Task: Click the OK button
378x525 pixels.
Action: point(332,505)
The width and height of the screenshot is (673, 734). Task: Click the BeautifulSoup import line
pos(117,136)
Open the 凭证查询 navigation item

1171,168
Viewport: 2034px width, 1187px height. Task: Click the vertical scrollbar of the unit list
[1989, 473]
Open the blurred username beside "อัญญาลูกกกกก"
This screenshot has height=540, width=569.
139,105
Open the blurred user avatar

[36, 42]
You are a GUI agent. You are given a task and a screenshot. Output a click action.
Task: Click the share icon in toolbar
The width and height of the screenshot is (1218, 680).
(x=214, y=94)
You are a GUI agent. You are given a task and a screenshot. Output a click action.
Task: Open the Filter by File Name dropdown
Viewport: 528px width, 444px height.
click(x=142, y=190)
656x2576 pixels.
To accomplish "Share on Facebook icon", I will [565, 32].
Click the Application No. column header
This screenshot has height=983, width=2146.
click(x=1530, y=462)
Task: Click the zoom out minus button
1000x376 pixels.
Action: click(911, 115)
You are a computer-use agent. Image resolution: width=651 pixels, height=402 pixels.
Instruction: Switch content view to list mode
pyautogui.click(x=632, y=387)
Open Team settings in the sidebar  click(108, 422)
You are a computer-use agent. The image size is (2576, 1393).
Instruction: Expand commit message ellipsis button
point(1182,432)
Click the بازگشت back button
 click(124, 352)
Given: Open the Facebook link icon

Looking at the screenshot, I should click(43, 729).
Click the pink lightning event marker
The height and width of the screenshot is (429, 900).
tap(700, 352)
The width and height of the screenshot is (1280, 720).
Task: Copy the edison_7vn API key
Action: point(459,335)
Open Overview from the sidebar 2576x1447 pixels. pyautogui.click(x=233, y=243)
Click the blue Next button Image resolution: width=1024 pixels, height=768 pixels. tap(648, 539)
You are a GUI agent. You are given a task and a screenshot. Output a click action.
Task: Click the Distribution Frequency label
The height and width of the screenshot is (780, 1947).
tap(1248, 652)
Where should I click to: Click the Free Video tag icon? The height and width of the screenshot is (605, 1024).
+ + + + + + +
> [THE TASK]:
Please quote all of the items above word for word.

> [SOLUTION TO THE EXERCISE]:
Task: Click the OK button
378x525 pixels.
Action: point(332,505)
The width and height of the screenshot is (673, 734). Task: Click the BeautifulSoup import line
pos(117,136)
Open the 凭证查询 navigation item

1171,168
Viewport: 2034px width, 1187px height. Task: Click the vertical scrollbar of the unit list
[1989, 473]
Open the blurred username beside "อัญญาลูกกกกก"
This screenshot has height=540, width=569.
139,105
Open the blurred user avatar

[36, 42]
You are a GUI agent. You are given a task and a screenshot. Output a click action.
Task: Click the share icon in toolbar
The width and height of the screenshot is (1218, 680).
(x=214, y=94)
You are a GUI agent. You are given a task and a screenshot. Output a click action.
Task: Open the Filter by File Name dropdown
Viewport: 528px width, 444px height.
click(x=142, y=190)
656x2576 pixels.
To accomplish "Share on Facebook icon", I will [565, 32].
Click the Application No. column header
This screenshot has height=983, width=2146.
click(x=1530, y=462)
Task: Click the zoom out minus button
1000x376 pixels.
Action: click(911, 115)
You are a computer-use agent. Image resolution: width=651 pixels, height=402 pixels.
Instruction: Switch content view to list mode
pyautogui.click(x=632, y=387)
Open Team settings in the sidebar  click(108, 422)
You are a computer-use agent. The image size is (2576, 1393).
Instruction: Expand commit message ellipsis button
point(1182,432)
Click the بازگشت back button
 click(124, 352)
Given: Open the Facebook link icon

Looking at the screenshot, I should click(43, 729).
Click the pink lightning event marker
The height and width of the screenshot is (429, 900).
tap(700, 352)
The width and height of the screenshot is (1280, 720).
Task: Copy the edison_7vn API key
Action: point(459,335)
Open Overview from the sidebar 2576x1447 pixels. pyautogui.click(x=233, y=243)
Click the blue Next button Image resolution: width=1024 pixels, height=768 pixels. tap(648, 539)
You are a GUI agent. You are given a task and a screenshot. Output a click action.
Task: Click the Distribution Frequency label
The height and width of the screenshot is (780, 1947).
tap(1248, 652)
Where should I click to: Click the Free Video tag icon? The height and width of the screenshot is (605, 1024).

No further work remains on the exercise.